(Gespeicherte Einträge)
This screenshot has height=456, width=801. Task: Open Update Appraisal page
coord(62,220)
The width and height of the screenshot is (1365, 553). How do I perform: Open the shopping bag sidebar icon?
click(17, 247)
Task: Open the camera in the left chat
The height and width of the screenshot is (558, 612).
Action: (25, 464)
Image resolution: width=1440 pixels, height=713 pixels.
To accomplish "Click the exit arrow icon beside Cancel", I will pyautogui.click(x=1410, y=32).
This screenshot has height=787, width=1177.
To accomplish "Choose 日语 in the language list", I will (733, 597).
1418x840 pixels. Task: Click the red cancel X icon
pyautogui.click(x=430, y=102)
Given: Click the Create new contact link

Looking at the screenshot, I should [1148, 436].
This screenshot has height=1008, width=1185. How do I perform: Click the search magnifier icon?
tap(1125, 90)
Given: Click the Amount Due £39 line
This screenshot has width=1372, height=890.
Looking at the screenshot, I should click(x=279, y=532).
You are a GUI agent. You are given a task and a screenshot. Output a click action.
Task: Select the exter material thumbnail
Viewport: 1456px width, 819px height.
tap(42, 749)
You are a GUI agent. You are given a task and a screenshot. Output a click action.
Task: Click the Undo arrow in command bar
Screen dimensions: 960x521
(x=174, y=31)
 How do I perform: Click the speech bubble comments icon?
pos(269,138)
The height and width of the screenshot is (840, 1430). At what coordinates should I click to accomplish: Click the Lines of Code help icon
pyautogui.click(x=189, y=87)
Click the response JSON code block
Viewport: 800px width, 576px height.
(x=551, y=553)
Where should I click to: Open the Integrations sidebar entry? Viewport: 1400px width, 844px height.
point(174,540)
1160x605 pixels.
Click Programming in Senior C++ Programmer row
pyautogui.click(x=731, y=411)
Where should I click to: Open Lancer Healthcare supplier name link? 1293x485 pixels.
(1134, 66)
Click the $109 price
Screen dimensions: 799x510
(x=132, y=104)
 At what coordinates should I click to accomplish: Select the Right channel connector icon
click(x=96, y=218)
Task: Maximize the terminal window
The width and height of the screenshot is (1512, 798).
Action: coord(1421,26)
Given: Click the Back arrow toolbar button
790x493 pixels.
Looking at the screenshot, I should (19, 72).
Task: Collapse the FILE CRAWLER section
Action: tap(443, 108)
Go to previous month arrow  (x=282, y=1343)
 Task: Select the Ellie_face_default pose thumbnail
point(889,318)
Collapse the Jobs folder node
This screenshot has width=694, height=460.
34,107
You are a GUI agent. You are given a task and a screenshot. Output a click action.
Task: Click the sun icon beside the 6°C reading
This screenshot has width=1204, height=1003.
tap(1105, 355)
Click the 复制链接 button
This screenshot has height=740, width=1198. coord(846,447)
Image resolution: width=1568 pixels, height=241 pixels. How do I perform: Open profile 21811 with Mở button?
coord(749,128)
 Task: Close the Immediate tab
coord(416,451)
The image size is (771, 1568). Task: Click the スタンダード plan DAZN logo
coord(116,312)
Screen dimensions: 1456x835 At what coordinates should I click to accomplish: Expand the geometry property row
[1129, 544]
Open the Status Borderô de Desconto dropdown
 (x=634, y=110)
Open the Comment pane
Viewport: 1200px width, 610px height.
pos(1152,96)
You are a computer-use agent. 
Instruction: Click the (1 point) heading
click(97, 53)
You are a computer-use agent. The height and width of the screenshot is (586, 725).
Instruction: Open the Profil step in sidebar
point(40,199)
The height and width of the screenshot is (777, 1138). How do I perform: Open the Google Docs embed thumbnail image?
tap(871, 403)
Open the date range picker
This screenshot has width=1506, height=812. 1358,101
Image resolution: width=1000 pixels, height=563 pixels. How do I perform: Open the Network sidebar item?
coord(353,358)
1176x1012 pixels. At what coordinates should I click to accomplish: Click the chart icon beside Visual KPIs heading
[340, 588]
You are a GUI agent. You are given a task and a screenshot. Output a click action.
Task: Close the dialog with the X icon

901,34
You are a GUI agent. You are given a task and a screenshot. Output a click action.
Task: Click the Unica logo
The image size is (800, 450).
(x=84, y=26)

> [Aufgabenbeschreibung]: Kannst du sämtliche Daten oben Zeile für Zeile unverändert niederschreiben?

> [Die Ausgabe]:
This screenshot has height=456, width=801. Task: Open Update Appraisal page
coord(62,220)
The width and height of the screenshot is (1365, 553). How do I perform: Open the shopping bag sidebar icon?
click(17, 247)
Task: Open the camera in the left chat
The height and width of the screenshot is (558, 612).
Action: (25, 464)
Image resolution: width=1440 pixels, height=713 pixels.
To accomplish "Click the exit arrow icon beside Cancel", I will pyautogui.click(x=1410, y=32).
This screenshot has height=787, width=1177.
To accomplish "Choose 日语 in the language list", I will (733, 597).
1418x840 pixels. Task: Click the red cancel X icon
pyautogui.click(x=430, y=102)
Given: Click the Create new contact link

Looking at the screenshot, I should [1148, 436].
This screenshot has height=1008, width=1185. How do I perform: Click the search magnifier icon?
tap(1125, 90)
Given: Click the Amount Due £39 line
This screenshot has width=1372, height=890.
Looking at the screenshot, I should click(x=279, y=532).
You are a GUI agent. You are given a task and a screenshot. Output a click action.
Task: Select the exter material thumbnail
Viewport: 1456px width, 819px height.
tap(42, 749)
You are a GUI agent. You are given a task and a screenshot. Output a click action.
Task: Click the Undo arrow in command bar
Screen dimensions: 960x521
(x=174, y=31)
 How do I perform: Click the speech bubble comments icon?
pos(269,138)
The height and width of the screenshot is (840, 1430). At what coordinates should I click to accomplish: Click the Lines of Code help icon
pyautogui.click(x=189, y=87)
Click the response JSON code block
Viewport: 800px width, 576px height.
(x=551, y=553)
Where should I click to: Open the Integrations sidebar entry? Viewport: 1400px width, 844px height.
point(174,540)
1160x605 pixels.
Click Programming in Senior C++ Programmer row
pyautogui.click(x=731, y=411)
Where should I click to: Open Lancer Healthcare supplier name link? 1293x485 pixels.
(1134, 66)
Click the $109 price
Screen dimensions: 799x510
(x=132, y=104)
 At what coordinates should I click to accomplish: Select the Right channel connector icon
click(x=96, y=218)
Task: Maximize the terminal window
The width and height of the screenshot is (1512, 798).
Action: coord(1421,26)
Given: Click the Back arrow toolbar button
790x493 pixels.
Looking at the screenshot, I should (19, 72).
Task: Collapse the FILE CRAWLER section
Action: tap(443, 108)
Go to previous month arrow  (x=282, y=1343)
 Task: Select the Ellie_face_default pose thumbnail
point(889,318)
Collapse the Jobs folder node
This screenshot has width=694, height=460.
34,107
You are a GUI agent. You are given a task and a screenshot. Output a click action.
Task: Click the sun icon beside the 6°C reading
This screenshot has width=1204, height=1003.
tap(1105, 355)
Click the 复制链接 button
This screenshot has height=740, width=1198. coord(846,447)
Image resolution: width=1568 pixels, height=241 pixels. How do I perform: Open profile 21811 with Mở button?
coord(749,128)
 Task: Close the Immediate tab
coord(416,451)
The image size is (771, 1568). Task: Click the スタンダード plan DAZN logo
coord(116,312)
Screen dimensions: 1456x835 At what coordinates should I click to accomplish: Expand the geometry property row
[1129, 544]
Open the Status Borderô de Desconto dropdown
 (x=634, y=110)
Open the Comment pane
Viewport: 1200px width, 610px height.
pos(1152,96)
You are a computer-use agent. 
Instruction: Click the (1 point) heading
click(97, 53)
You are a computer-use agent. The height and width of the screenshot is (586, 725).
Instruction: Open the Profil step in sidebar
point(40,199)
The height and width of the screenshot is (777, 1138). How do I perform: Open the Google Docs embed thumbnail image?
tap(871, 403)
Open the date range picker
This screenshot has width=1506, height=812. 1358,101
Image resolution: width=1000 pixels, height=563 pixels. How do I perform: Open the Network sidebar item?
coord(353,358)
1176x1012 pixels. At what coordinates should I click to accomplish: Click the chart icon beside Visual KPIs heading
[340, 588]
You are a GUI agent. You are given a task and a screenshot. Output a click action.
Task: Close the dialog with the X icon

901,34
You are a GUI agent. You are given a task and a screenshot. Output a click action.
Task: Click the Unica logo
The image size is (800, 450).
(x=84, y=26)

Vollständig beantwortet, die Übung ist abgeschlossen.